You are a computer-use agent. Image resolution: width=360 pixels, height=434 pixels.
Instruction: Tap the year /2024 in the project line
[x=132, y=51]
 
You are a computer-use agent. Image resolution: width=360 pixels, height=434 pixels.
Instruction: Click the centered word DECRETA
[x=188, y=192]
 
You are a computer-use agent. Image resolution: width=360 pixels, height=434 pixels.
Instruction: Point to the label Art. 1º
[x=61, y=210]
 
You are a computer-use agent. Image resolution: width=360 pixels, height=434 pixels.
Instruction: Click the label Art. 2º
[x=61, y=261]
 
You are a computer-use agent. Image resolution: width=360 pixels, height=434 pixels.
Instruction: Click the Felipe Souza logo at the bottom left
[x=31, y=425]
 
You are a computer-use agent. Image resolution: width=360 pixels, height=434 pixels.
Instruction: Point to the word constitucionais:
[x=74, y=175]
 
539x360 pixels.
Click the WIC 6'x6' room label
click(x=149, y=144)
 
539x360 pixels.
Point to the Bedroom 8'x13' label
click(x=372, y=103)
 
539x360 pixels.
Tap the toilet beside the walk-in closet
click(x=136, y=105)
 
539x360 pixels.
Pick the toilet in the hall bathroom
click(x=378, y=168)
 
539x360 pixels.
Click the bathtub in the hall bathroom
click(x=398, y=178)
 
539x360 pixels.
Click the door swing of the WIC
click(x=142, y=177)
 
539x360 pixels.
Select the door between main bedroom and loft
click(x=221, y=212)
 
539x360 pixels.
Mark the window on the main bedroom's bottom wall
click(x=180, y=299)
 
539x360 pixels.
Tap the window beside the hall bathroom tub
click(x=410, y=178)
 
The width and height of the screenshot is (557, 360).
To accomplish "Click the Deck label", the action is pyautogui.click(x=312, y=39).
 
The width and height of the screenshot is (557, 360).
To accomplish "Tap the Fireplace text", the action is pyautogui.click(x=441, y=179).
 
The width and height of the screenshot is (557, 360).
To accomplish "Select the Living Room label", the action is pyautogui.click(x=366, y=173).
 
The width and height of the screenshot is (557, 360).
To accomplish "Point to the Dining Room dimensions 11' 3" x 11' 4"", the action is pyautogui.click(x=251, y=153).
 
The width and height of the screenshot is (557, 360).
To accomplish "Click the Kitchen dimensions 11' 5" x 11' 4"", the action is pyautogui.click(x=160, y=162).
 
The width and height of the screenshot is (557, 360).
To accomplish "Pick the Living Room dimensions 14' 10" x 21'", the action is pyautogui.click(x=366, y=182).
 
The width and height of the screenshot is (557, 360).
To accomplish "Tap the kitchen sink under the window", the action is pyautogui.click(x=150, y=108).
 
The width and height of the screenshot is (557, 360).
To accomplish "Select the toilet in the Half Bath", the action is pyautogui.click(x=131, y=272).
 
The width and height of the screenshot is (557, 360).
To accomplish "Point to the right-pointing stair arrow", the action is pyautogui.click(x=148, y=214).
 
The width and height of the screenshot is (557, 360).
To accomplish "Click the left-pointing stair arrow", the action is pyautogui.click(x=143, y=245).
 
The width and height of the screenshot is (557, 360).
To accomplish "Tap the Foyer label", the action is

^^^^^^^^^^^^^^^^

→ What you need to do
List every line in the records that contains the word "stair", matching case exactly.

→ Task solution
To accomplish "Point to the right-pointing stair arrow", the action is pyautogui.click(x=148, y=214).
To accomplish "Click the left-pointing stair arrow", the action is pyautogui.click(x=143, y=245).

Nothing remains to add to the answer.